START Information

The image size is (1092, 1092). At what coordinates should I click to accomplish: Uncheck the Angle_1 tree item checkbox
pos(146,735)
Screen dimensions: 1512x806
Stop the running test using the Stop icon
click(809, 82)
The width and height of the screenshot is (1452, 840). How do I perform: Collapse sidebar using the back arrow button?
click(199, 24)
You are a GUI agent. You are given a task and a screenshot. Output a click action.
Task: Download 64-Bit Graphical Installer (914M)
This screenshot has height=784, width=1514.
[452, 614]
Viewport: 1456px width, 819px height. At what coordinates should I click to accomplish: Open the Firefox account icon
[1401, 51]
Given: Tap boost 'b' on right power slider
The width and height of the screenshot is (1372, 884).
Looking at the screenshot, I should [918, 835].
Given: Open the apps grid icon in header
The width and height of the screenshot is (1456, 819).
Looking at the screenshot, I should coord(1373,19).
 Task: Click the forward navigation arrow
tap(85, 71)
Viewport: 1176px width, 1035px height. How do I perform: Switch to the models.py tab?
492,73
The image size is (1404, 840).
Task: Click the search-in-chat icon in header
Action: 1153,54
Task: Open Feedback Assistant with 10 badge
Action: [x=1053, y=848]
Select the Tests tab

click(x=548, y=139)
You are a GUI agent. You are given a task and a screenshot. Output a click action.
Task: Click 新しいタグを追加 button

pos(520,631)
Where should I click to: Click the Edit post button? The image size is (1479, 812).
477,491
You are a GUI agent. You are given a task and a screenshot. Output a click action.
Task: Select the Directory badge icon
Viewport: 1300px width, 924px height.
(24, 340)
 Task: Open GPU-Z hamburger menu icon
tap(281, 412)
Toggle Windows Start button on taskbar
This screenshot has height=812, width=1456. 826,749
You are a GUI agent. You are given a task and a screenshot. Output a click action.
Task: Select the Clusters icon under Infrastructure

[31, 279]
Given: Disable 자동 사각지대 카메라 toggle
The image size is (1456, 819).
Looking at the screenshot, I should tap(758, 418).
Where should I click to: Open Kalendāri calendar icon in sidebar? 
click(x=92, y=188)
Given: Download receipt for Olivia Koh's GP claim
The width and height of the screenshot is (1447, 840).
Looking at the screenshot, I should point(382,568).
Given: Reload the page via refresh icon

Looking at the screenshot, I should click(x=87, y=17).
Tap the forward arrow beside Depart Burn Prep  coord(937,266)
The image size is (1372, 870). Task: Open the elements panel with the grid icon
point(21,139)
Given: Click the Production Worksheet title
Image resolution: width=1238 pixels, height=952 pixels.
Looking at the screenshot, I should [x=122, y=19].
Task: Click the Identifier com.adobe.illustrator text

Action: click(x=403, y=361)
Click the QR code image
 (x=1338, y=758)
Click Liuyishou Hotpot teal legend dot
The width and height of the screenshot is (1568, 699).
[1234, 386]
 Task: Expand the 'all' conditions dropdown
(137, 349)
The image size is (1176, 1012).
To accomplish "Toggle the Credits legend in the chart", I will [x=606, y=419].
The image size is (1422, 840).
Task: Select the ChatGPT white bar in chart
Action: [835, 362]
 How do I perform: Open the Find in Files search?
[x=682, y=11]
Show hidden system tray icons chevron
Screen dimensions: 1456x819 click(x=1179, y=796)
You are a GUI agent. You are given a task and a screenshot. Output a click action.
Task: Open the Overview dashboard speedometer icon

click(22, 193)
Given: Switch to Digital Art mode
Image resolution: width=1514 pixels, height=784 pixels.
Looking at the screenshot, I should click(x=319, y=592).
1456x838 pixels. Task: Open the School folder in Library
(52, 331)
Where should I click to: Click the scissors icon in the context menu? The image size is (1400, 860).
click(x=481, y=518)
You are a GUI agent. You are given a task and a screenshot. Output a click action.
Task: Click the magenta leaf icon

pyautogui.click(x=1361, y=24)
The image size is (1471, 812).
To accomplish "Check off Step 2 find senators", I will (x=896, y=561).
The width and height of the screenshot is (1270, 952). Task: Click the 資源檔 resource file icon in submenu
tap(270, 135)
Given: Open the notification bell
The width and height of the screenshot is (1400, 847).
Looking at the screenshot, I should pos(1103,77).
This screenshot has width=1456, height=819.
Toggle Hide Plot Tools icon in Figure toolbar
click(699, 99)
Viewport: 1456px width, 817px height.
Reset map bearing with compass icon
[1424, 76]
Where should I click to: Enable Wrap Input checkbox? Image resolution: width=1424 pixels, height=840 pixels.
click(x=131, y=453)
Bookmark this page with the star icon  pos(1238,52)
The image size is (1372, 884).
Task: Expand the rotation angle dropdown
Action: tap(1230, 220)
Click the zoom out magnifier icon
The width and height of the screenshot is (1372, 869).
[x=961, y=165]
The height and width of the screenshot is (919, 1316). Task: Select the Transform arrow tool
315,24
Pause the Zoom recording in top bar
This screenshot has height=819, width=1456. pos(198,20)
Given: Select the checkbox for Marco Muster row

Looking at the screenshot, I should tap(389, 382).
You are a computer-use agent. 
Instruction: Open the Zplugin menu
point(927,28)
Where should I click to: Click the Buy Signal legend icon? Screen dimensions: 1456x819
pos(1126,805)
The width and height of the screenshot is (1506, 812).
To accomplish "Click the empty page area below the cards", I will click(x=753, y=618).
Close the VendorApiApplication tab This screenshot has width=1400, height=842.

END Information

To do:
Return, unchanged, the run of lines above that opens with the line containing "Task: Click the Identifier" and closes with the line containing "The image size is (1176, 1012).". Include both.

Result below:
Task: Click the Identifier com.adobe.illustrator text

Action: click(x=403, y=361)
Click the QR code image
 (x=1338, y=758)
Click Liuyishou Hotpot teal legend dot
The width and height of the screenshot is (1568, 699).
[1234, 386]
 Task: Expand the 'all' conditions dropdown
(137, 349)
The image size is (1176, 1012).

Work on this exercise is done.